Es una de las más enigmáticas y fascinantes facetas de la mayor poeta de las letras uruguayas, hoy famosísima a pesar de ella. Galardonada recientemente con dos premios mayores: el Cervantes y el de Guadalajara. Viniendo del Reina Sofía. Su discreción solo es opacada por su dulzura. Y su vitalidad la lleva a rechazar ser conducida en un vehículo por los predios de la Universidad y marcar el paso del grupo que se desplaza de un edificio al otro, bajo un cielo límpido y luminoso de un día que anuncia inviernos. Septiembre en Houston, 2017.

Ella, pura esencia, sonrisa y levedad, cuenta en ese reportaje de un casual encuentro del pasado en una esquina de Montevideo cercana a la Gobernación con su más admirado congénere, Jorge Luis Borges. Él, apoyado en su bastón de caballero antiguo, detenido, absorto, ausente y cómo náufrago frente a la vidriera de una mercería, el viento despeinándole el cabello cuidadosamente peinado. Ella, que se apronta a cruzar la calle cargando una máquina de coser. Él, de paso desde su hotel a la Rambla para dictar una conferencia, ella recogiendo un artefacto doméstico prestado a su cuñada, para ir a lo suyo, pasarla en su casa.

Nada más merecido que el Cervantes. En estricto rigor, el Nobel de nuestras letras. Que ella recoge luego del Reina Sofía y cuando aún no se apagan los ecos del que le concediera la Feria Internacional del Libro de Guadalajara. Su obra es caudalosa porque le ha dedicado su vida a la poesía. Y renuente a toda postura declamatoria, no se ha dejado seducir por la política. Lo cual no obsta para que ella, que ha vivido todas las tragedias de nuestra región, le haya dedicado unas pocas palabras al mal del milenio, el bolchevismo soviético, que también embrujó, sedujo y empujó a la tragedia al país en el que no ha pasado la mayor parte de su vida –vivió treinta años en Texas y algunos otros largos en México, en donde, como en todos sus destierros, vivió de las letras (fue una excelente traductora y la academia–. Así, En Reducción del infinito, uno de sus libros más celebrados, escribió: “A veces verás la hoz/ aparejada a un cintillo./ Escarapela y martillo/ acompañando a la hoz/ suman su fuerza feroz/ disfrazada de tristeza,/ trayéndonos de cabeza/ a quienes nos rebelamos/ al ver que los mismos amos/ vuelven por la misma presa”.

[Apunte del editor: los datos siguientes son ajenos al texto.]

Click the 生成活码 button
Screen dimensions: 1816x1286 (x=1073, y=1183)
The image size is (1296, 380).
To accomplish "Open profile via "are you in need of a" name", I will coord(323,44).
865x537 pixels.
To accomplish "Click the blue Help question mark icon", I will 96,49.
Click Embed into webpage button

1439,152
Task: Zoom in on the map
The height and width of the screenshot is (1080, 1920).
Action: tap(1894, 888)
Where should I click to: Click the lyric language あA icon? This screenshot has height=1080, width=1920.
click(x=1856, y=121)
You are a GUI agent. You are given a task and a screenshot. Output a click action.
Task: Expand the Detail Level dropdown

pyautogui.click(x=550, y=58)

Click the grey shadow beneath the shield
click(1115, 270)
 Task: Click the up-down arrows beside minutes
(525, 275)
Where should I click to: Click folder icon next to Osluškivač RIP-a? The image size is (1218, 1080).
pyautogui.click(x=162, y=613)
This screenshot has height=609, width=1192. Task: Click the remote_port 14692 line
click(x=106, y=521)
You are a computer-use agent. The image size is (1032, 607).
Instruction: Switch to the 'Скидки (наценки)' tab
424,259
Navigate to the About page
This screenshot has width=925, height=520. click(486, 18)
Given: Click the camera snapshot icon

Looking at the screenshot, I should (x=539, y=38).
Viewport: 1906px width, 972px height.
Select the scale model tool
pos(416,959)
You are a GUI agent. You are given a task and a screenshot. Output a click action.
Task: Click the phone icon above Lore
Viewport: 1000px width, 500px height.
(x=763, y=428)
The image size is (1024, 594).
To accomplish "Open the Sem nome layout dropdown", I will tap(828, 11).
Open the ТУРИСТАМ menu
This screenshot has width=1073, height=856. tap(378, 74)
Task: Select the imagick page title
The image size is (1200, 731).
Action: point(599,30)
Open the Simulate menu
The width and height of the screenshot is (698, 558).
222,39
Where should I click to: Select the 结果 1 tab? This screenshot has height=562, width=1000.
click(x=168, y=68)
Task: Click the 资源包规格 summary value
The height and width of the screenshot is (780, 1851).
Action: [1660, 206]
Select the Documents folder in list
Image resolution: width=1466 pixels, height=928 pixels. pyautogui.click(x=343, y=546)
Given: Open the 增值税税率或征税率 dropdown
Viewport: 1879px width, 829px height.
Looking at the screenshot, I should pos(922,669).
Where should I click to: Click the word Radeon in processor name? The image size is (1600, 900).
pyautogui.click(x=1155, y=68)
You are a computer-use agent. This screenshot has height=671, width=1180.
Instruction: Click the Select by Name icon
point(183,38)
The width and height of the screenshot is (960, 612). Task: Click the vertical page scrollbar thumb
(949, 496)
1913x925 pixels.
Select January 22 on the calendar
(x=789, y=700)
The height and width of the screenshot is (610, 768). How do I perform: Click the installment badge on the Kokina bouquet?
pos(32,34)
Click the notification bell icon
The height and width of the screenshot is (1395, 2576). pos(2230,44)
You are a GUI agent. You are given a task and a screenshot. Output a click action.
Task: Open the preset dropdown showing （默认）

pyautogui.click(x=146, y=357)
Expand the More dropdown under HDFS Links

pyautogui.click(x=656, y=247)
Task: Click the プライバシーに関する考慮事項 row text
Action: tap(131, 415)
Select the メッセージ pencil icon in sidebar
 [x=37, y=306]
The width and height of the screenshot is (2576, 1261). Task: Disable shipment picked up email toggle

Tejedora sutil de un tul de palabras a las que se aproxima como llevada por el viento, Ida Vitale se asoma a la fama y a la posteridad como pidiendo disculpas. Nada de todo este reconocimiento ha sido buscado por ella. Se la encuentra en una esquina de su vida, como se encontrara un día de mediados del siglo pasado con “el mayor escritor de América”, como ella llama al ciego genial de la calle San Martín.

Tuvimos el honor de conocerla en Houston, Texas, donde pasara gran parte de su vida con su último esposo, que acababa de fallecer. Fue una delicia memorable. La vida nos da sorpresas.